Nach dem Membership Committee hat das Office-Projekt damit sein zweites formales Gremium ins Leben gerufen. Die Mitglieder rekrutieren sich aus jenen Entwicklern, die bereits an den ersten Libre-Office-Version maßgeblich beteiligt waren. Die meisten haben früher auch an Open Office mitgearbeitet.
Die zehn Mitglieder sind Michael Meeks und Petr Mladek von Novell/Suse, Caolan McNamara und David Tardon von Red Hat, Björn Michaelsen von Canonical, Michael Natterer von Lanedo, Rene Engelhard von Debian sowie Andras Timar vom Lokalisierungsteam und die unabhängigen Entwickler Norbert Thiebaud and Rainer Bielefeld.

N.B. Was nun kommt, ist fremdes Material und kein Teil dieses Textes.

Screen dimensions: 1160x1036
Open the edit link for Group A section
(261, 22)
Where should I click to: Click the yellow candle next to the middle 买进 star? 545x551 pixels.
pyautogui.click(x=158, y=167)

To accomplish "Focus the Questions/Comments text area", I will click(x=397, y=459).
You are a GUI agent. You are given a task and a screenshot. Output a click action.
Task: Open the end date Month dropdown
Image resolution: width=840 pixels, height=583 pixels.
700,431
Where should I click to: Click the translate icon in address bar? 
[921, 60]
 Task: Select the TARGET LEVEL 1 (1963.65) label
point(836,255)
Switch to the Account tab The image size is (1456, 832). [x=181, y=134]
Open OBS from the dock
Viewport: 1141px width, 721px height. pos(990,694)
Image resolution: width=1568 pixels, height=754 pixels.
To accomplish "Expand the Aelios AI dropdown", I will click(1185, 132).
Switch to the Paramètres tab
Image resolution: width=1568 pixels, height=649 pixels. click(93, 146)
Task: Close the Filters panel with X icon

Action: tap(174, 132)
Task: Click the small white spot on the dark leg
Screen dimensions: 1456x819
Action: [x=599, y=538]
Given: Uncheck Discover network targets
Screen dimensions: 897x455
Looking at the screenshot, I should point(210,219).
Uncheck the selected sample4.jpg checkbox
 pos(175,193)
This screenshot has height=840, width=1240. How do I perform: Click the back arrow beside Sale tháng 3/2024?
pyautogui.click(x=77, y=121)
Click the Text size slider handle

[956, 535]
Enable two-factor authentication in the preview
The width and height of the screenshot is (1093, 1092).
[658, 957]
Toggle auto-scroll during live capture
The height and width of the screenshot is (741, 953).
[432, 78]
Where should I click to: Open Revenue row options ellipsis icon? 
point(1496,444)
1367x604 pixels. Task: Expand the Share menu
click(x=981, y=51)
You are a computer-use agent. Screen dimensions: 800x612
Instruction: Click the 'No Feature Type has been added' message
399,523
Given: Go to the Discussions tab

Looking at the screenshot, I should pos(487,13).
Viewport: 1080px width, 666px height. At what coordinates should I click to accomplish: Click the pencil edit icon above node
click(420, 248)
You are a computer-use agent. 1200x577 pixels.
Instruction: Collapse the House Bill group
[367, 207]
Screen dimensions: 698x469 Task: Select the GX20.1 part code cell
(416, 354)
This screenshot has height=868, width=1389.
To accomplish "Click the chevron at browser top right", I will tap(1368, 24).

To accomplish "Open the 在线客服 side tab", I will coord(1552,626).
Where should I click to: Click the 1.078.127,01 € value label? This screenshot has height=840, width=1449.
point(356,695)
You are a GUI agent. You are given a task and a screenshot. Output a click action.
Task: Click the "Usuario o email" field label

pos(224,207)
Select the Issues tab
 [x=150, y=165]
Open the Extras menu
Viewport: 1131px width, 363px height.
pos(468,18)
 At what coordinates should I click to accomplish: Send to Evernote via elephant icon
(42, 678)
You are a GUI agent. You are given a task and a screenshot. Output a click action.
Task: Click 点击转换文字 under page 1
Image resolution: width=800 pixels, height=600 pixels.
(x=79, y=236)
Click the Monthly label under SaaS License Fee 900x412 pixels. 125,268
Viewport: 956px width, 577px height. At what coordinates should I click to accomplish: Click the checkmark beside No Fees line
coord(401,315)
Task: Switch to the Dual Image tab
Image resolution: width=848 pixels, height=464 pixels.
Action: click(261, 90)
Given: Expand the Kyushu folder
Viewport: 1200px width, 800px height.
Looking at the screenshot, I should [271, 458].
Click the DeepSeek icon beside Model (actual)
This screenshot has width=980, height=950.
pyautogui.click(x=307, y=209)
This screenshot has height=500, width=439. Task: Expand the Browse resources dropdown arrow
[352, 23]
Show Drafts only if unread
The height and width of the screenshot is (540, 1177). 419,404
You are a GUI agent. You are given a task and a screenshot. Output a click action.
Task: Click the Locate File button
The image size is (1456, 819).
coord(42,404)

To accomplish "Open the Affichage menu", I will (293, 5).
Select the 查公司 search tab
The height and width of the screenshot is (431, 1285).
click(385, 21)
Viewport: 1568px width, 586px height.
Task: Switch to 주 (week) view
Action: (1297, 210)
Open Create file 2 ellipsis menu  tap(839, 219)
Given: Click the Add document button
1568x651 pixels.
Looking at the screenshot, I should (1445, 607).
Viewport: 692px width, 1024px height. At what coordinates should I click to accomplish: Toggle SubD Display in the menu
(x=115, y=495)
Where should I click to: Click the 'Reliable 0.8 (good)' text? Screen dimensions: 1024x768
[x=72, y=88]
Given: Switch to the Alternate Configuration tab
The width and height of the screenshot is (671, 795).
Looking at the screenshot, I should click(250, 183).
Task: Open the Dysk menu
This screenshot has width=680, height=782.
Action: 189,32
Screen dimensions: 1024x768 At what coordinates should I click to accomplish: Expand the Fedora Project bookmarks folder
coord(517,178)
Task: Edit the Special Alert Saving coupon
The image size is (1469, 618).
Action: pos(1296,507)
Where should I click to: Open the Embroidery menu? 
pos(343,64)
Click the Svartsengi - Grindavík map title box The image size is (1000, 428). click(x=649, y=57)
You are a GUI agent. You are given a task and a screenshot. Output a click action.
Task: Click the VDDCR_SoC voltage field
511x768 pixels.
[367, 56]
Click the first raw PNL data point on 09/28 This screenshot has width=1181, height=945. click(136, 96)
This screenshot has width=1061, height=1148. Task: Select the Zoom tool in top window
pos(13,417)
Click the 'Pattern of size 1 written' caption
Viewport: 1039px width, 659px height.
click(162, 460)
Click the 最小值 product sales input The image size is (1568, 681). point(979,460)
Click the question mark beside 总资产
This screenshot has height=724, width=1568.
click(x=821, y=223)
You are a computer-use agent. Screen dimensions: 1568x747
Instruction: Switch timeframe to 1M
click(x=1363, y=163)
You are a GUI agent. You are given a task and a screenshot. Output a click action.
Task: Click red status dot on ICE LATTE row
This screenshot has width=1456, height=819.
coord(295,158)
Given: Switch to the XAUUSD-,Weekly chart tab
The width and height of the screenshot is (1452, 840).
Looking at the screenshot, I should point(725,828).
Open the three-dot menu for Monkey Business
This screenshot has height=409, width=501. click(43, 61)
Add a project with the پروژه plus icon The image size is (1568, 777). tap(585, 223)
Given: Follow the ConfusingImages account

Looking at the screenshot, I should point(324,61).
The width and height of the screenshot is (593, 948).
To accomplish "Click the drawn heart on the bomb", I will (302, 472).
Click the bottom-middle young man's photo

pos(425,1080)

Das Engineering Steering Committee beobachtet und koordiniert die Softwareentwicklung und bewertet, inwiefern die Release-Planung eingehalten wird. Zu diesem Zweck gibt es in der Regel einmal wöchentlich eine Telefonkonferenz, zu der auch andere Entwickler sowie Fachleute zu den diskutierten Themen eingeladen sind.
Die Document Foundation möchte sich mit eigenen Gremien unabhängig von den einzelnen beteiligten Sponsoren selbst verwalten und damit einen anderen Weg einschlagen als damals bei Open Office, das von Sun dominiert war.